Viele Wege ins Berufsleben

Nieder-Roden (lö) ‐ 4.000 bis 5.000 Besucher informierten sich am Samstag bei der Bildungsmesse über Wege in den Beruf.

Fast 120 Firmen, Behörden, duale Studiengänge, soziale Einrichtungen und Förderprojekte stellten sich vor und machten die Veranstaltung zur größten nicht kommerziellen Bildungsmesse in der Region. Diese Vielfalt verwunderte sogar Hessens Minister für Justiz, Integration und Europa, Jörg-Uwe Hahn (FDP), bei seinem Rundgang durch die städtische Sporthalle und die Heinrich-Böll-Schule.

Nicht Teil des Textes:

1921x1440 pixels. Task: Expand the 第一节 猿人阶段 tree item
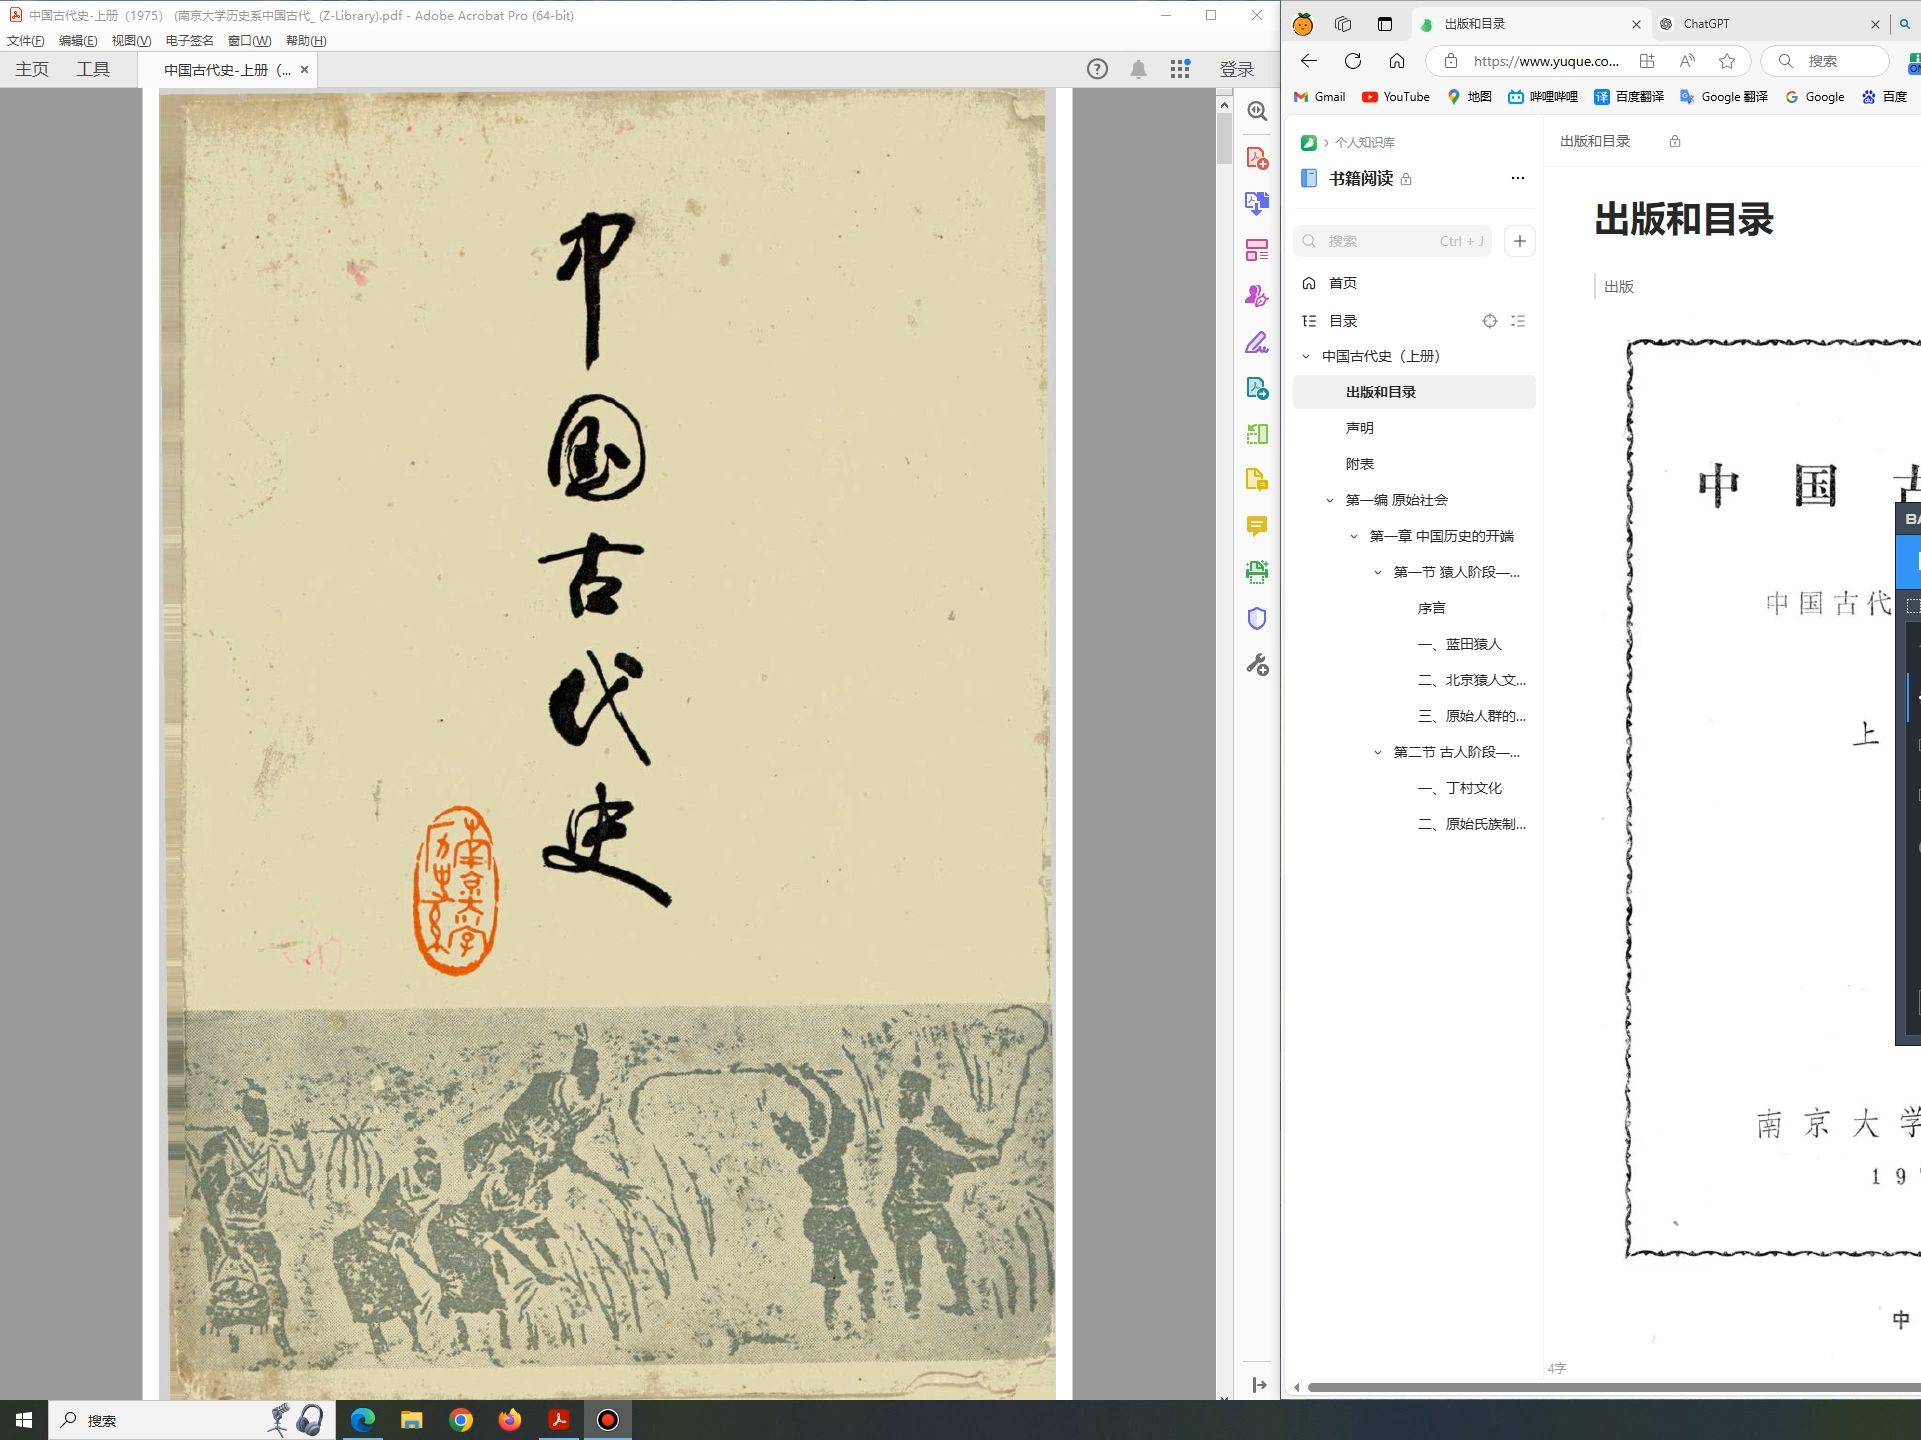click(1373, 572)
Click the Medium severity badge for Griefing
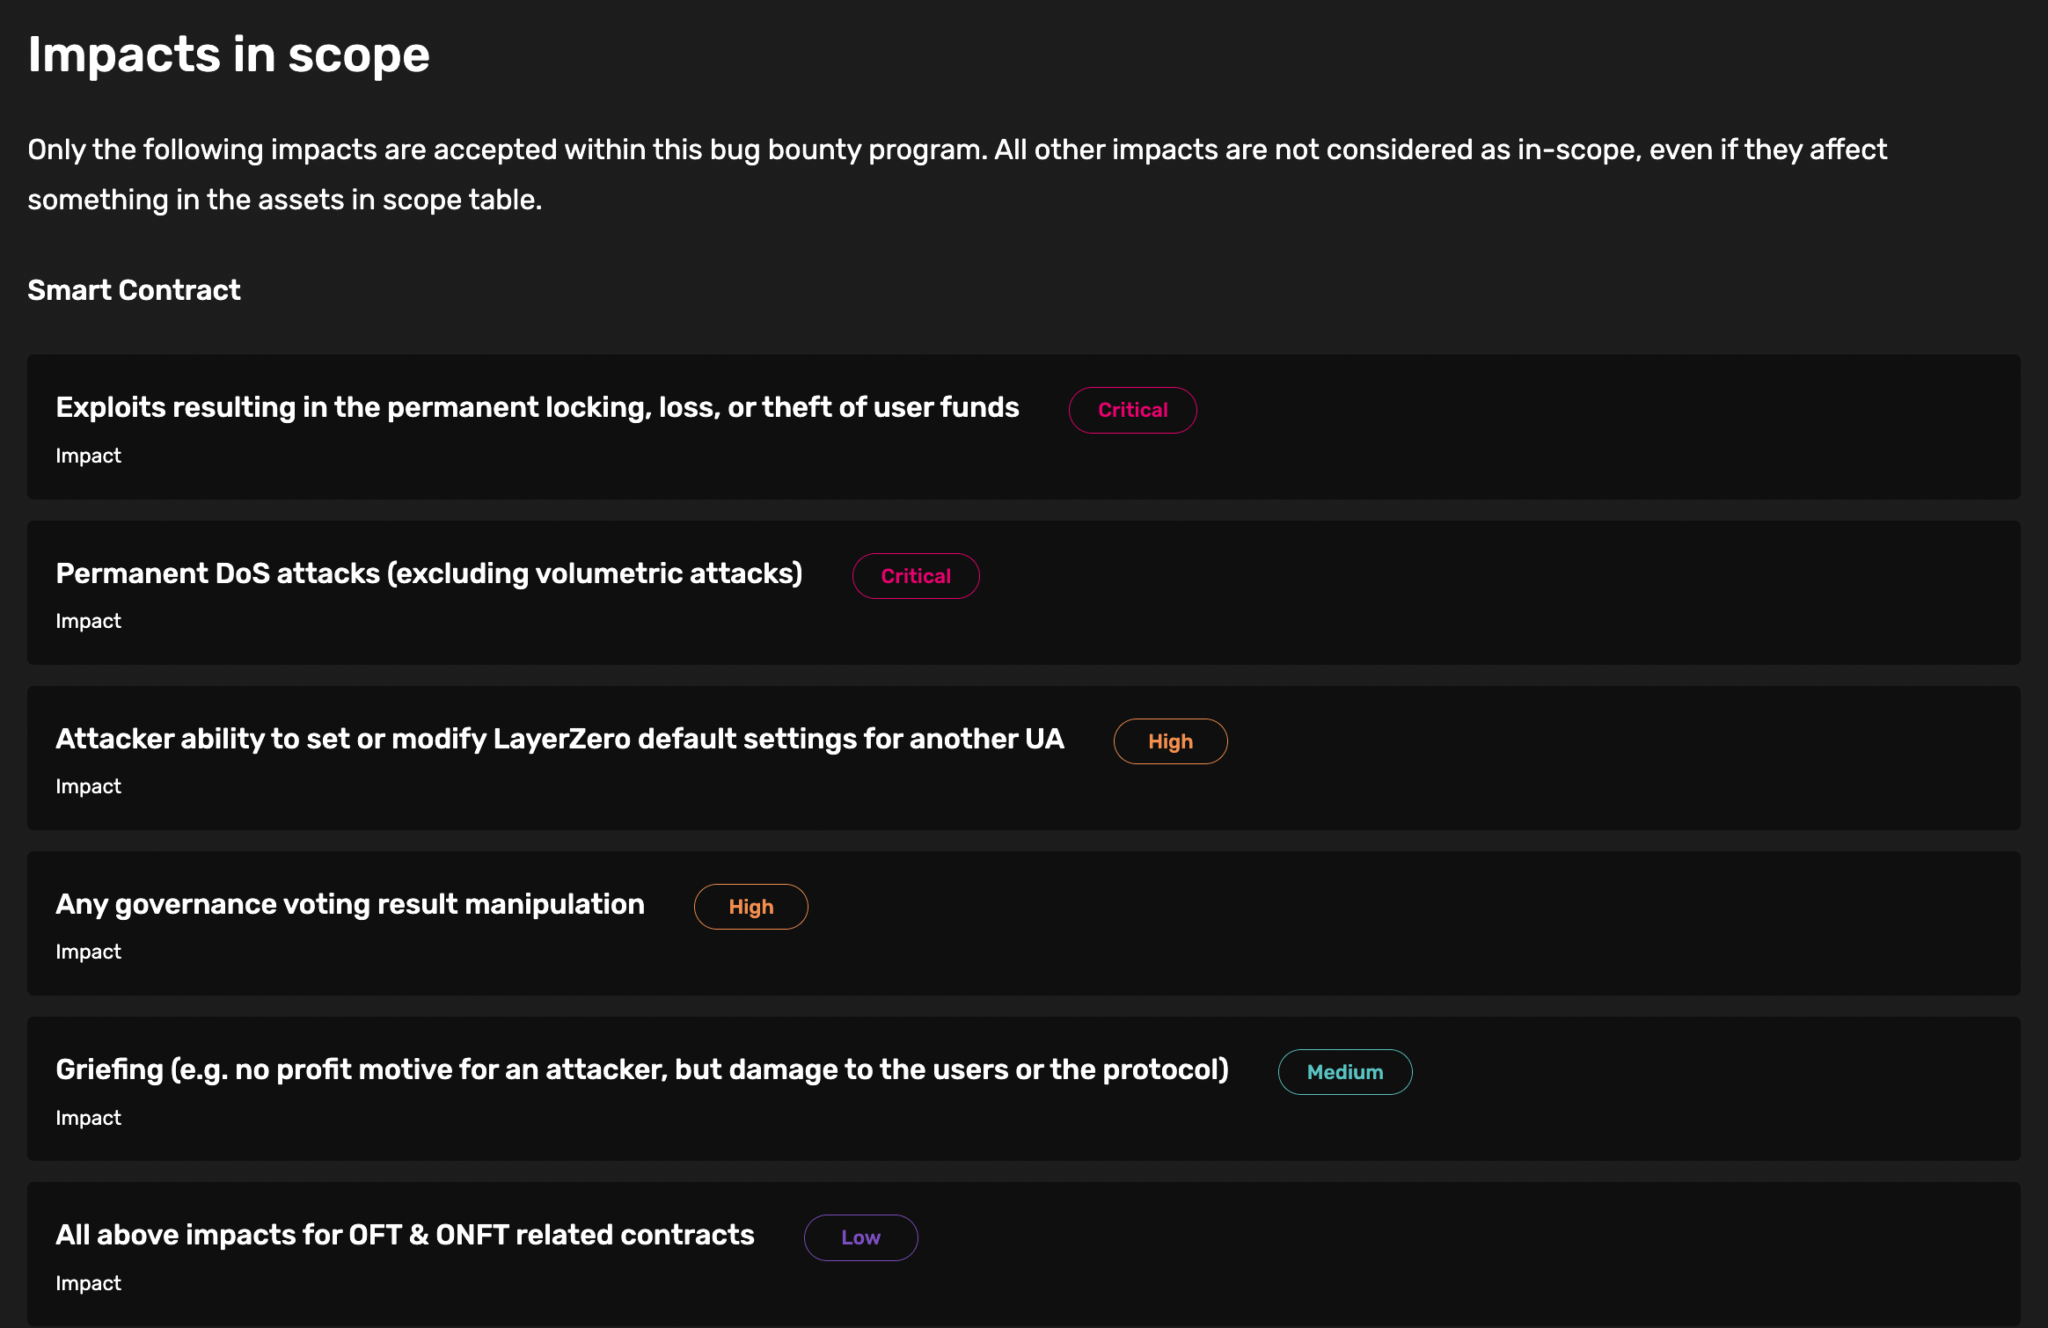Viewport: 2048px width, 1328px height. (1344, 1072)
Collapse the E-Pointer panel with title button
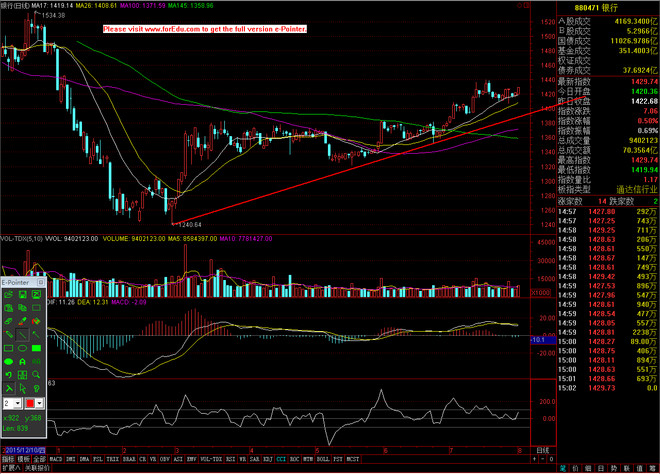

Mehr Eindrücke von der Messe:

Bildungsmesse in Nieder-Roden

Integration stand als Leitmotiv über der Bildungsmesse. Stadtrat Michael Schüßler (FDP) hob die Schwierigkeiten ausländischer Jugendlicher, einen guten Schulabschluss zu erwerben, hervor: 30 Prozent aller Rodgauer Grundschüler, aber nur gut 10 Prozent aller Abiturienten haben einen Migrationshintergrund. „Das ist ein Verlust, den sich Rodgau, Hessen und Deutschland nicht leisten können“, sagte Schüßler.

Gerade bei jungen Ausländern verlaufe der Übergang von der Schule in den Beruf nicht immer konfliktfrei. Auch scheinbar vollständig integrierte Jugendliche sind zwischen den eigenen Wünschen und den Forderungen der Eltern hin- und her gerissen.

„Viele Bewerber nicht ausbildungsreif“

Die Rodgauer Bildungsmesse ist für viele Firmen aus der Region die wichtigste Kontaktbörse zu ihren künftigen Auszubildenden. Georg Lang, Ausbilder beim Textilmaschinenhersteller Karl Mayer in Obertshausen, suchte in Nieder-Roden schon nach den Lehrlingen und Studenten für 2012. In den vergangenen Jahren sei er hier immer fündig geworden.

Lang und sein Kollege Thomas Hofferberth von der Firma Henkel-Feinmechanik (Weiskirchen) beklagten, dass viele Bewerber nicht ausbildungsreif seien. Ihnen fehlten wichtige Kenntnisse in Mathe und den Naturwissenschaften, das Arbeits- und Sozialverhalten werde von ihren Lehrern mit der Note 4 und schlechter bewertet, unentschuldigte Fehltage vervollständigen das Bild.

Insofern war das Bewerbertraining, das der Darmstädter Pharmariese Merck anbot, ein ebenso sinnvoller wie notwendiger Punkt im Programm der Bildungsmesse.